Girai la testa incuriosito da quella pubblicità. Conoscevo la Red Bull ma non l’avevo mai assaggiata. Dicevano che avesse particolari caratteristiche stimolanti.
“Stimola la mente e il corpo…” concluse lo spot.
Allettato da quei principi, mi vestii in un baleno e scesi le scale. Percorsi quei pochi metri che mi separavano dal piccolo Carrefour all’angolo. Entrai e mi diressi al reparto degli alcolici. Mi fermai un attimo ad osservare la mia amata Tennent’s. “Lo so amore… ti sto trascurando…” pensai accarezzando la forma della bottiglia. A fianco c’era la famosa Red Bull. Ne presi una lattina e lessi gli ingredienti: Saccarosio, glucosio, caffeina… “Bene, non è male. Sempre meglio di bere una valangata di caffè.” Feci per prendere altre lattine quando mi accorsi della presenza di una schiera di lattine nere con sopra disegnata una fiamma ardente. Spinto dalla curiosità ne presi una e ne lessi gli ingredienti. Oltre a tutti quelli già presenti nella Red Bull ve ne erano molti altri, tra cui l’estratto di Guaranà. Avevo letto da qualche parte le proprietà eccitanti di quella pianta e si diceva che fosse più potente della caffeina e della teina messe insieme. “Mi spiace Red Bull ma questa… mmm… Burn, ti ha battuto!”
Con un braccio afferrai una decina di lattine e le misi nel carrello. “Forse sto esagerando?”
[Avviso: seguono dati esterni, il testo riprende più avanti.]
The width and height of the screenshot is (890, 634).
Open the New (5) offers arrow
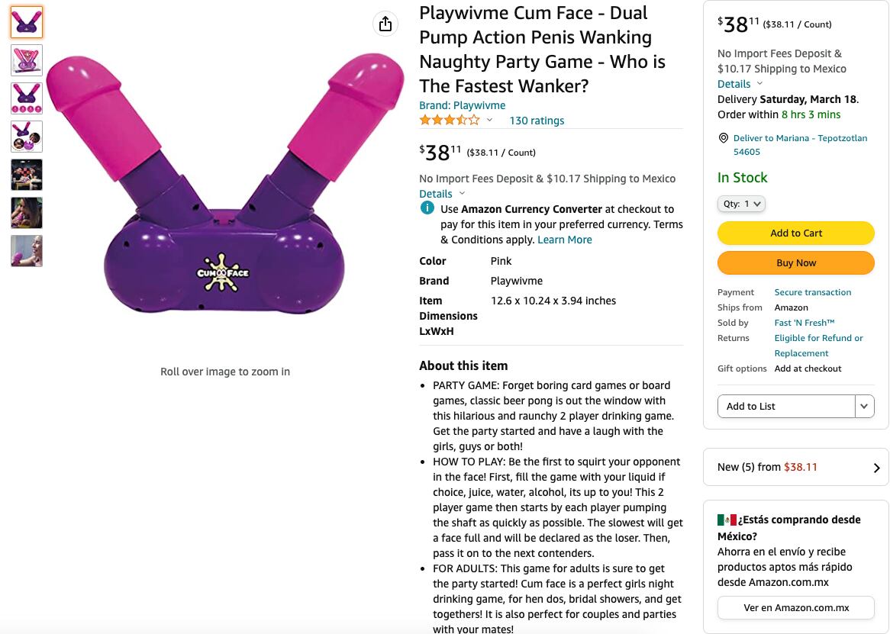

Ne presi altre cinque solo per il gusto di contraddire ai miei scrupoli. (li odio) Andai alla cassa e depositai il carico sul tappeto scorrevole. Il cassiere mi fece un sorriso malizioso nell’osservare quell’immensa distesa di lattine. Pagai con la carta e tornai a casa.
Mi sedetti sulla poltrona e accesi lo schermo. Aprii una lattina…
“Vediamo che sai fare…” dissi guardandola.
Versai quel succo rossastro in un bicchiere e lo mandai giù in un sol colpo. Intanto mi dedicai ai miei grafici cercando una possibile via d’uscita dal guaio finanziario in cui mi ero cacciato. Bevvi un altro bicchiere e finii una lattina. Guardai l’orologio, erano le due del pomeriggio. Attendevo con ansia l’apertura di Wall Street. La borsa più importante del mondo. Perché è in quella strada, tra quei palazzoni, che avvengono i colpi di mano più importanti nella finanza.
Avevo ancora un po’ di stanchezza addosso. Aprii un’altra lattina e la bevvi all’istante e dopo 10 minuti ne avevo già in mano un’altra. L’ora dell’apertura si stava avvicinando. Guardavo l’orologio digitale come un corridore pronto alla partenza. Il mio cuore batteva. Bevvi un’altra lattina. Tutti i mercati erano stabili. Anche loro attendevano l’apertura di New York. Aprii sullo schermo tutti i grafici che m’interessavano e posizionai le finestre in modo da poterli vedere tutti contemporaneamente. Controllai il calendario economico per conoscere i dati che sarebbero stati svelati all’apertura. Vendita di case… Interesse dei consumatori… Mercato automobilistico… niente di rilevante fino a quando non scorsi nell’elenco il famoso No-farm pay roll.
– Porca putt… –
Quel dato era uno dei principali dell’economia Americana. Sostanzialmente indica la percentuale di occupazione. Ossia, lavoratori e disoccupati. Un dato che di per se sembrerebbe, in via ipotetica, non influire molto su azioni, futures o derivati. E invece, quel solo dato, può avere effetti anche devastanti nel mondo finanziario.

– Ci sarà da ballare… – pensai sorridendo, mentre mi aprivo un’altra lattina.